- _GIVEN PASSAGE_
•••••
Hi Gaurav Great video it is. Thanks for this. Had a query. How efficient it would be when a celebrity having 50 million followers(or may be more) posts something and we need to add the post in cache for all of the followers?
Hi Gaurav, I love the way you explain things. This video actually sums up all the major components, including the DB structures and High-level architecture. I have one question regarding the design, which is more on low-level design, it would be great if you can create a video on that. Q. If I need to design the data storage in-memory, which data structure we should use to store the posts. likes, follower data, such that we can fulfill the given features efficiently. Thanks,
In the use-case celebrity, the decision has also be made on the basis if the polling is affecting the user's device battery or not. WorkManager on Android is a great way to achieve that. It optimises the resources and takes decision when to give a CPU chunk to a particular application only when the device has decent resources to spare. This could could surely save a lot of CPU clocks on our server end for sending PUSH.
•••••
- _DATASET ENTRIES_
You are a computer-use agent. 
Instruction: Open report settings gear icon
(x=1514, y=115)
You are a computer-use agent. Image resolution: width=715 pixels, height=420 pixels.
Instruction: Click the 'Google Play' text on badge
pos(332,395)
•••••
- _TASK LIST_
a) Summarize the comment thread in two sentences.
b) From the comment thread, copy word for word the span that begins at "Hi Gaurav Great" and ends after "of the followers?".

- _SOLVED PROBLEMS_
a) One commenter asks how efficient it would be to add a post to the cache of every follower when a celebrity with 50 million or more followers posts. Another asks which in-memory data structures should store posts, likes, and follower data, and a third says the celebrity case should also consider whether polling drains the user's device battery, suggesting Android's WorkManager as a way to save server CPU clocks on sending push.

b)
Hi Gaurav Great video it is. Thanks for this. Had a query. How efficient it would be when a celebrity having 50 million followers(or may be more) posts something and we need to add the post in cache for all of the followers?